September 27, 2024

Slow and Steady

My actual writing of a decent draft of this novel continues. I planned to say "continues apace," which I thought meant "at a constant pace," and then I would clarify that while the pace is constant, it's quite slow. But I've learned that "apace" means "swiftly," so now instead you get a glimpse inside my writing process, where I pay close attention to choosing each word. And now you have some idea why it takes so long.

I began this draft about two months ago, and I'm still generally enjoying turning my plans into prose. I'm making a lot of changes from the outline as I go, but mostly at a level that only affects a scene or two. Sometimes the work feels like solving a fun puzzle as I figure out which pieces fit best where.

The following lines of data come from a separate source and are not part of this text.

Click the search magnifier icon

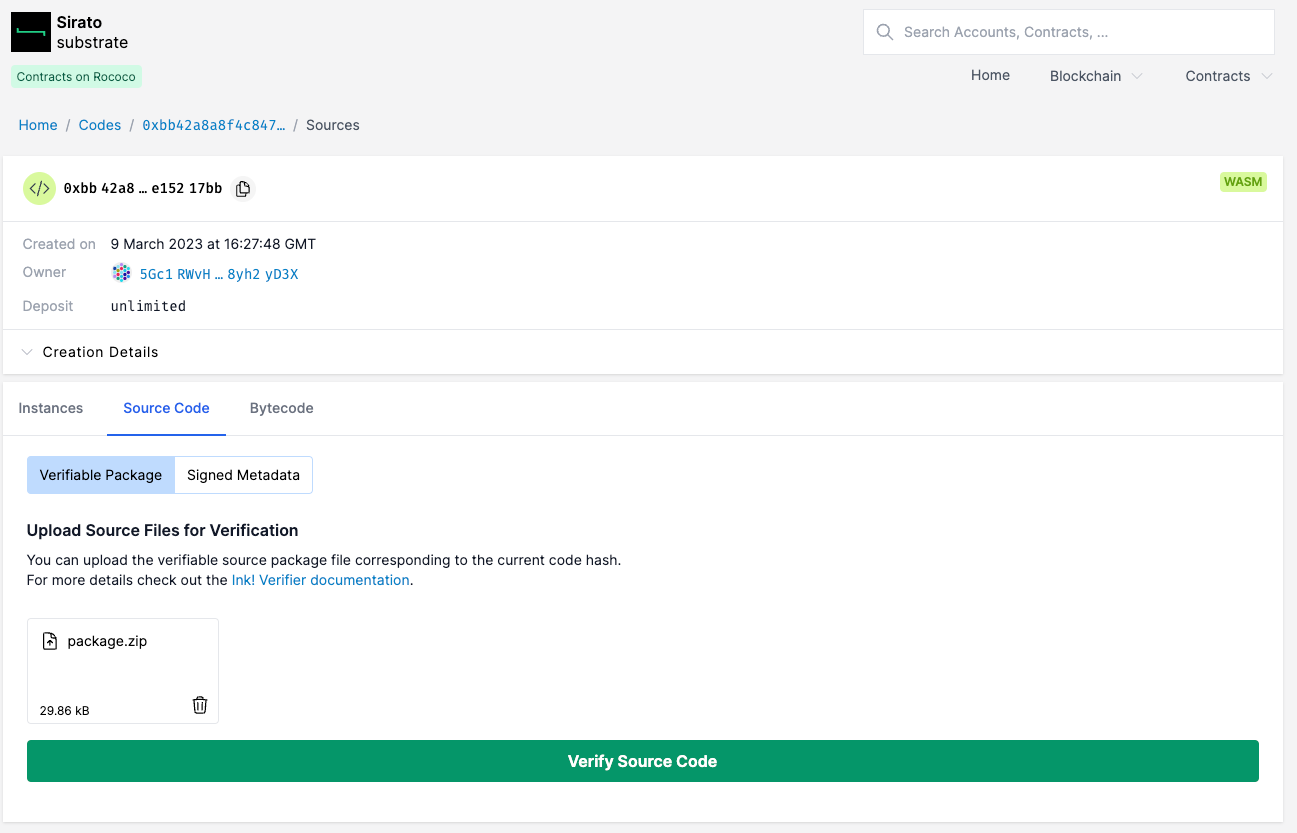tap(884, 32)
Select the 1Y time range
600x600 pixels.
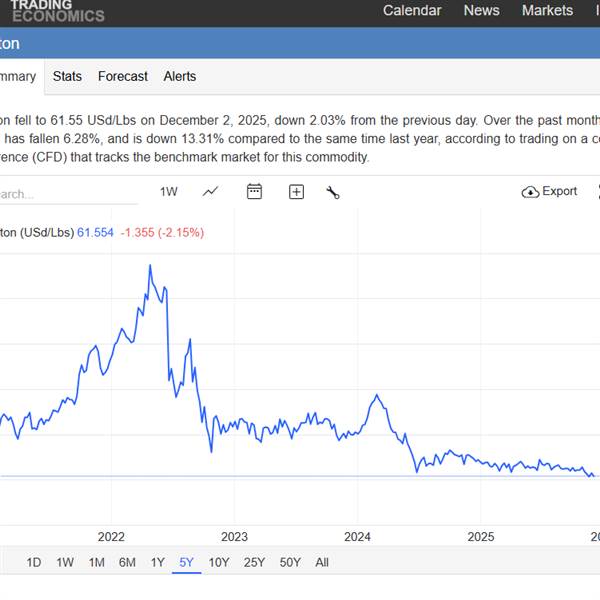[157, 562]
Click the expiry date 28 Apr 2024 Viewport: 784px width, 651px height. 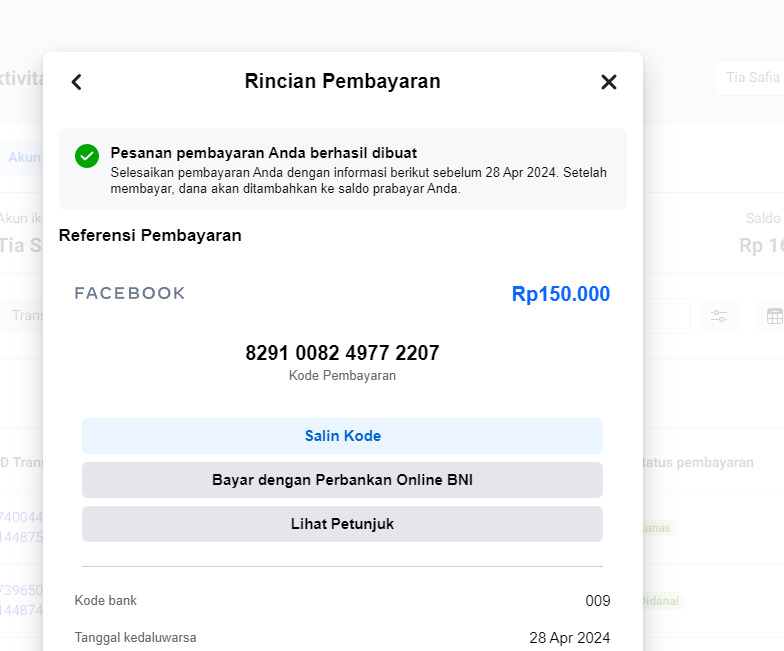click(x=570, y=638)
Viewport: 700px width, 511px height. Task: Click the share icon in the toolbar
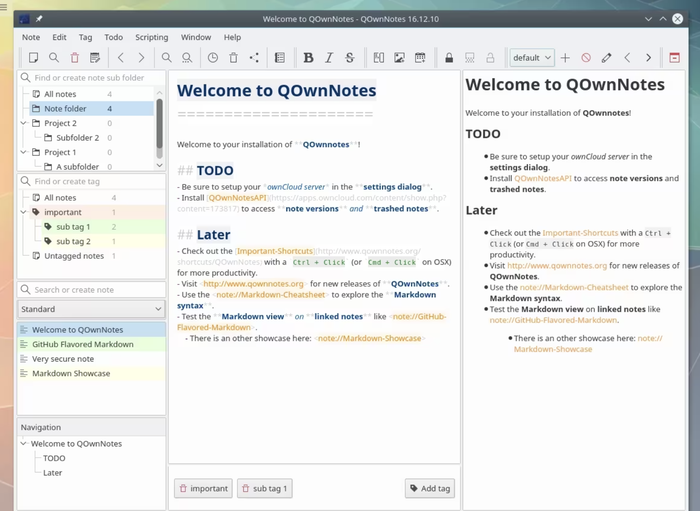254,58
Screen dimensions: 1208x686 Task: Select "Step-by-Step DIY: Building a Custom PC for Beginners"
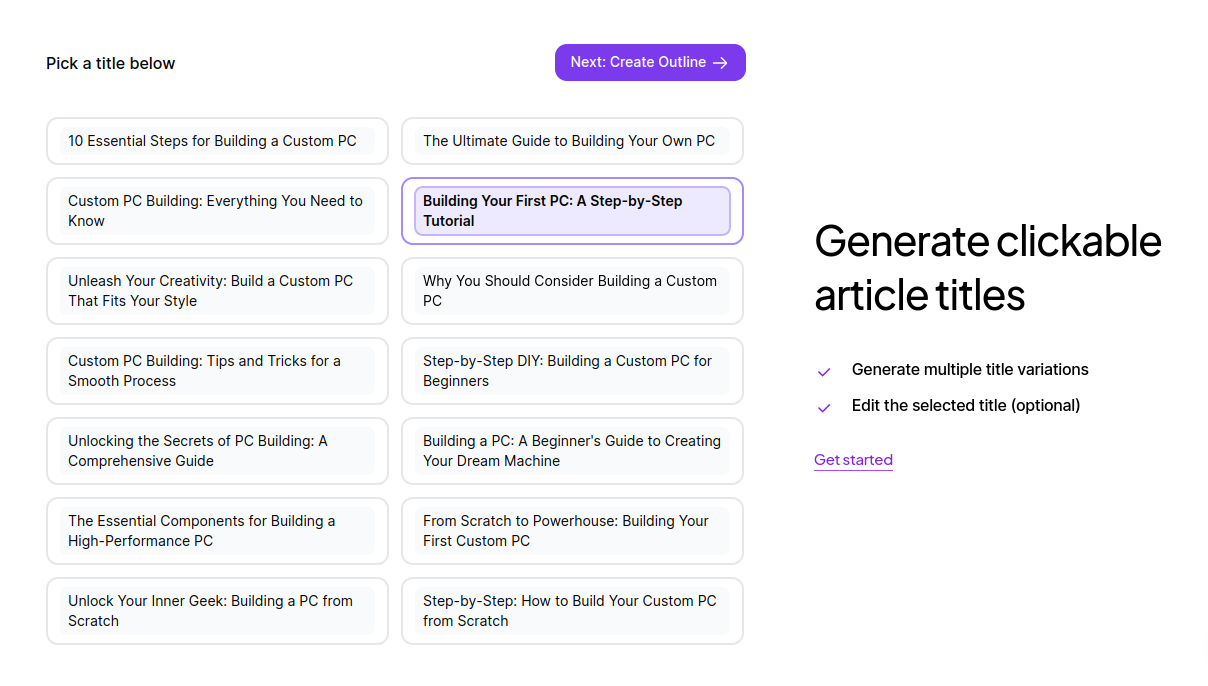point(571,371)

Sometimes a cool new detail occurs to me while I'm in the middle of a paragraph—or when I'm walking down the street or taking a shower. Other times, I can't understand why I'm still in the middle of the same paragraph as an hour ago.

After two months, I'm perhaps one-tenth of the way through the novel. That's an exciting amount of progress! It's also so much less than I wished for. My dreams of writing this draft in six months are long gone. Even a year seems ruled out by the reality of the math, though with my eternally unrealistic optimism, I have hopes about speeding up.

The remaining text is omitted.